---- STORED DATA

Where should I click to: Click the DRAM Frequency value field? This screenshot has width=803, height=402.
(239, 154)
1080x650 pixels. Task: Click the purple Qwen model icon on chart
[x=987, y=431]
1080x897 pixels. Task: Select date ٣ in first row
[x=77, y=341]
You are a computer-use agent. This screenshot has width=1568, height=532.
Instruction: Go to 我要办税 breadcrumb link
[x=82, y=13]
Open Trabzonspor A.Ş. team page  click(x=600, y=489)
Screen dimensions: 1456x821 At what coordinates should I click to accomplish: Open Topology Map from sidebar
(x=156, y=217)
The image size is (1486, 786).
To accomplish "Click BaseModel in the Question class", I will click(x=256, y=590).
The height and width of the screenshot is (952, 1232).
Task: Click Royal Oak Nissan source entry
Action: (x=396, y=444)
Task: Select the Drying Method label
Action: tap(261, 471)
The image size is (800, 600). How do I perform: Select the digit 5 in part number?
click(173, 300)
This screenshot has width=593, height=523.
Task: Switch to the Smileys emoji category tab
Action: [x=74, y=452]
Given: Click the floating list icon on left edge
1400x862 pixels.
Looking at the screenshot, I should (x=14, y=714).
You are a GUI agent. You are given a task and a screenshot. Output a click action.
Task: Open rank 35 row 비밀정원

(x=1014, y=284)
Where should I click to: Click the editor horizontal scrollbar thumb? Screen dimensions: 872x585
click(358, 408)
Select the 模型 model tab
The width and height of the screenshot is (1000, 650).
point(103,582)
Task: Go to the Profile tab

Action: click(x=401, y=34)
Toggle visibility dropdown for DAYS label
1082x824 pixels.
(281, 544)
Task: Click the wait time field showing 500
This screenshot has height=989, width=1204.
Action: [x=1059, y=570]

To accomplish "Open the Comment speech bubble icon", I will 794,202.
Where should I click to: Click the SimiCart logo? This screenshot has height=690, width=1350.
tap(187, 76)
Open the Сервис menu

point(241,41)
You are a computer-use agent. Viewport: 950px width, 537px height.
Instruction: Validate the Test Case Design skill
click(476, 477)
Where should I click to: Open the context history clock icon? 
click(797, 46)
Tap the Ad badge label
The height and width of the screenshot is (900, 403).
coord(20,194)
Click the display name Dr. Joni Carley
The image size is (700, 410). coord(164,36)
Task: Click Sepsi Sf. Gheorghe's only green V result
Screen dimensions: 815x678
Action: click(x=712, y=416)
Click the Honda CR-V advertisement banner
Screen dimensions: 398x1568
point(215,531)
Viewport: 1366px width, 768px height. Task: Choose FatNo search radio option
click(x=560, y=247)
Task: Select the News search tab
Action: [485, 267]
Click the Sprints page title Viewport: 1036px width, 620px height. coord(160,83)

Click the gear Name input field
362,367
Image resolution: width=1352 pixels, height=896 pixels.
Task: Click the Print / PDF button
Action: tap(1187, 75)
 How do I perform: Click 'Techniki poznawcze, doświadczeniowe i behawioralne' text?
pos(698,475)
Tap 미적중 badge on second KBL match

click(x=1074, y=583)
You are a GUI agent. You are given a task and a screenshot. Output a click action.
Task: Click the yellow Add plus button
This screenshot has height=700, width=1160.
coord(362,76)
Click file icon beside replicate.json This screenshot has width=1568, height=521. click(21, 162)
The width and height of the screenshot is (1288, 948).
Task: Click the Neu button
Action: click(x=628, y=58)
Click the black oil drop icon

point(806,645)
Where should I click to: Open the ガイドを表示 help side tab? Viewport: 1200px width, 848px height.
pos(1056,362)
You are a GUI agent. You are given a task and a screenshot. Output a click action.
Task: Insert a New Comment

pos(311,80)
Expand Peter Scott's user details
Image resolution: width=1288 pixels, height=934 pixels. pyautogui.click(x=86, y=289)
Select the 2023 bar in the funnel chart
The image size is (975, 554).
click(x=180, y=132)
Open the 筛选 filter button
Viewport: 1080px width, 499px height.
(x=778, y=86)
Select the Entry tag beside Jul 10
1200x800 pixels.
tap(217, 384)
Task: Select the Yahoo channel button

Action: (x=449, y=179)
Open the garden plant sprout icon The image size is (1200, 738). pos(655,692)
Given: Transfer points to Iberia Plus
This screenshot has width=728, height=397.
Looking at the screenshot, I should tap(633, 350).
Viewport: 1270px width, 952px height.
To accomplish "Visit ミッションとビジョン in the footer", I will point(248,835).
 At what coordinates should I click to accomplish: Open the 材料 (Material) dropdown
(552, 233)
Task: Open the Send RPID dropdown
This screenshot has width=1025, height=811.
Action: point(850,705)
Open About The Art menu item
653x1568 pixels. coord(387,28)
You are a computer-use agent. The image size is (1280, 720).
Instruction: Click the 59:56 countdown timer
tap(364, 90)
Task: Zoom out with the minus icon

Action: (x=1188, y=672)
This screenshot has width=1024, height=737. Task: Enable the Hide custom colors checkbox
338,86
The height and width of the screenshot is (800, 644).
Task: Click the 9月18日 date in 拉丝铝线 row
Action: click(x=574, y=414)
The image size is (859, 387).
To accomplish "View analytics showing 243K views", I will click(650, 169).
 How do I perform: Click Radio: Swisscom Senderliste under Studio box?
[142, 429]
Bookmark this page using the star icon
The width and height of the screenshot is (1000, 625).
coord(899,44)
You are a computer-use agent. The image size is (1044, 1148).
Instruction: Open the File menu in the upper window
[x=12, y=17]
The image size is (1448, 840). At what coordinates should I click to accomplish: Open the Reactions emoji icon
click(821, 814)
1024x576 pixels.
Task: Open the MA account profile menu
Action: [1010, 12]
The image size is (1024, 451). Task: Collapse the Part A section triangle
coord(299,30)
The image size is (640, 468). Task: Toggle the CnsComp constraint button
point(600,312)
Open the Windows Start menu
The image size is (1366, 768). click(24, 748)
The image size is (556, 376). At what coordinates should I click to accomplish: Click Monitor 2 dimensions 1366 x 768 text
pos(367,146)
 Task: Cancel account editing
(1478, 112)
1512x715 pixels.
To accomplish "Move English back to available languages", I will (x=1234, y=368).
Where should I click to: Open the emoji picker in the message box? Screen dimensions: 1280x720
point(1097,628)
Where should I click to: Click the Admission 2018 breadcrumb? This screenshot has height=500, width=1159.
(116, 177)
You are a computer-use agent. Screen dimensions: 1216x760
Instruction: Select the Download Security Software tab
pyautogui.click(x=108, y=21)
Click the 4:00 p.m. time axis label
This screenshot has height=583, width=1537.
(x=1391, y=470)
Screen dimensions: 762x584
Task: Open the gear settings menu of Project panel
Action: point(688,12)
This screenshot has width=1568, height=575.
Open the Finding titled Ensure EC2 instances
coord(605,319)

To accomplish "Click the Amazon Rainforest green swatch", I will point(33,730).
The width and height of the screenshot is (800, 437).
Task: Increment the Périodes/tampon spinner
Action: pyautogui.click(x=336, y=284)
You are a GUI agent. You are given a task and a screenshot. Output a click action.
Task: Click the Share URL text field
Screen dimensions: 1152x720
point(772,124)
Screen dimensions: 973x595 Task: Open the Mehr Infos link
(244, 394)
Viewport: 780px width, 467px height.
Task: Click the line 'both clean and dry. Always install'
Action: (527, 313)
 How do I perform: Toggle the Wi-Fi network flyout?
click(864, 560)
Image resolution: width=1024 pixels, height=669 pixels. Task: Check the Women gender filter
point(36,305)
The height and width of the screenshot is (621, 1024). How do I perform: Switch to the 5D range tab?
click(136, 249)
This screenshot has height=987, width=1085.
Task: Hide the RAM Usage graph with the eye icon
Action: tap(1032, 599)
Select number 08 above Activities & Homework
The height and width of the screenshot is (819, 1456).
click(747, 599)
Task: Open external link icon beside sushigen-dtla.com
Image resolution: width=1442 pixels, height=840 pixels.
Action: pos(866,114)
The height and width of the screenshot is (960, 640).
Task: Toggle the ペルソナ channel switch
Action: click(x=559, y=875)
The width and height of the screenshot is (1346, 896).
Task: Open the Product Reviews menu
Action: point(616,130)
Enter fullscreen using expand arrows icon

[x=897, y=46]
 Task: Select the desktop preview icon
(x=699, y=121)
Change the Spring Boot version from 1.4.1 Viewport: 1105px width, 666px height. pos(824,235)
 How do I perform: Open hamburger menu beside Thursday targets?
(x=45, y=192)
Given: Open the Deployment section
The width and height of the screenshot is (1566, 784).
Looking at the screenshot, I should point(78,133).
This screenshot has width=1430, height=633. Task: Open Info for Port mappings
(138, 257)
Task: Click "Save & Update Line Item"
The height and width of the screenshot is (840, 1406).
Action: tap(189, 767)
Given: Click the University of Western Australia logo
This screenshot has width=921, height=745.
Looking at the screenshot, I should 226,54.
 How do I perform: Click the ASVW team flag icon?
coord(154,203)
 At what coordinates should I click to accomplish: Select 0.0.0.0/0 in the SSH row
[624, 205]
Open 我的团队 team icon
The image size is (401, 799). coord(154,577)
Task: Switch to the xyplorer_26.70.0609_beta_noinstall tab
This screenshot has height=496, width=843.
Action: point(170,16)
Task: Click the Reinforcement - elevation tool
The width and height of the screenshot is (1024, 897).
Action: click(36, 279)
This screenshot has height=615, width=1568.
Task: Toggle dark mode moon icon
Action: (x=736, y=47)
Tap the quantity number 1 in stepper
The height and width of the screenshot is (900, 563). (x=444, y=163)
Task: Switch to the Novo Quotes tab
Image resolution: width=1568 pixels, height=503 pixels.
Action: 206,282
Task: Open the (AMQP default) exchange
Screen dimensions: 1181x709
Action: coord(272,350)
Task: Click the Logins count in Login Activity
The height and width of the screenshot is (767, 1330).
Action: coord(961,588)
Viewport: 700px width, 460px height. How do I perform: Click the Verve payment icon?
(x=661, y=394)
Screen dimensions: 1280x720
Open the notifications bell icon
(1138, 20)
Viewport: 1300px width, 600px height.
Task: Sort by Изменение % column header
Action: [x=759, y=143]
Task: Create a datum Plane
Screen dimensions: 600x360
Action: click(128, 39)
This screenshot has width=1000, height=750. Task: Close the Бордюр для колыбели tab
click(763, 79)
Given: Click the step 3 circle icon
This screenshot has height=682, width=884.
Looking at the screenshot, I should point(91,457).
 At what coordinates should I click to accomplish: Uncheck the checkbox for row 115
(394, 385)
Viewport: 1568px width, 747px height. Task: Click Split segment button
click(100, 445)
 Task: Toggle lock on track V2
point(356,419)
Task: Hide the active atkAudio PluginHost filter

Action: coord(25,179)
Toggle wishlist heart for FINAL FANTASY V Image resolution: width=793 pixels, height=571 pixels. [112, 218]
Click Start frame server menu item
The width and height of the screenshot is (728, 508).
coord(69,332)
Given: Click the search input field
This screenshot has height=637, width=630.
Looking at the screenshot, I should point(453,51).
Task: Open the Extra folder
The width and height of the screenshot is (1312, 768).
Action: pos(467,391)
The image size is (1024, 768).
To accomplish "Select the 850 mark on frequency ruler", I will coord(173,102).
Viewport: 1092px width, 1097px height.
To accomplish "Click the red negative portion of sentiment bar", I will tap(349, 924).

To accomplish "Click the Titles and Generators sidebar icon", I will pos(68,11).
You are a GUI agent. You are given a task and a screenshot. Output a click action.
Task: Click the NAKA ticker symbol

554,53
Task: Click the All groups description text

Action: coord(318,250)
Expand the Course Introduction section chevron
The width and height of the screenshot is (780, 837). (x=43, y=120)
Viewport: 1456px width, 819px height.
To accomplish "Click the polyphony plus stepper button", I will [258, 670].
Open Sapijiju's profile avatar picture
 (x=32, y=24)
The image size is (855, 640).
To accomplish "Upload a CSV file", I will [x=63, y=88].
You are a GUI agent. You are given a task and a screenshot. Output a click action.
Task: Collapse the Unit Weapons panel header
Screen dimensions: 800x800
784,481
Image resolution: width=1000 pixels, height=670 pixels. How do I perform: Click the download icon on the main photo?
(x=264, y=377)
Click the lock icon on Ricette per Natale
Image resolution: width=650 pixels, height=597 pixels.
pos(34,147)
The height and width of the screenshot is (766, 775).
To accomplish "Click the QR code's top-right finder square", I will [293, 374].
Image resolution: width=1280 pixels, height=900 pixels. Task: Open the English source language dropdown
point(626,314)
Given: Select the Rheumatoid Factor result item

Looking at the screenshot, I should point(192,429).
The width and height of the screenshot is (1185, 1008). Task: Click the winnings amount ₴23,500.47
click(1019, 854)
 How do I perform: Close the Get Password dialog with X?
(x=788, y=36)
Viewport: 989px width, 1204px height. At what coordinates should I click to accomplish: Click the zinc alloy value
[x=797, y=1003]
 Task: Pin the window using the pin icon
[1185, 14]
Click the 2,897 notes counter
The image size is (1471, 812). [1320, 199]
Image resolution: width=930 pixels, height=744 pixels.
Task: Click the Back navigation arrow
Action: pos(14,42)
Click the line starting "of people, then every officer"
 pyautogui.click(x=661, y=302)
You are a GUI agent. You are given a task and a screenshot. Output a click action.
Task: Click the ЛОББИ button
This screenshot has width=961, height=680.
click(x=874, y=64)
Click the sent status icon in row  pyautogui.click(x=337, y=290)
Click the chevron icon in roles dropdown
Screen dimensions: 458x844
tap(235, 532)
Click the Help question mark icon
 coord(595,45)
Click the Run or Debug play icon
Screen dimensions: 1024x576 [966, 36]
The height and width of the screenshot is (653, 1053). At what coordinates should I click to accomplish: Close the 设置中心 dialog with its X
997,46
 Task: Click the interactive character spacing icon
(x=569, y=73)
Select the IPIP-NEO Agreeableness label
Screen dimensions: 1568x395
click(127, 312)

--------

[DIRECTIONS] Would you filter the entries above and keep each line that has the word "computer"?

[TASK RESPONSE]
You are a computer-use agent. This screenshot has width=1568, height=532.
You are a computer-use agent. Viewport: 950px width, 537px height.
You are a computer-use agent. The image size is (1280, 720).
You are a computer-use agent. The image size is (1044, 1148).
You are a computer-use agent. Screen dimensions: 1216x760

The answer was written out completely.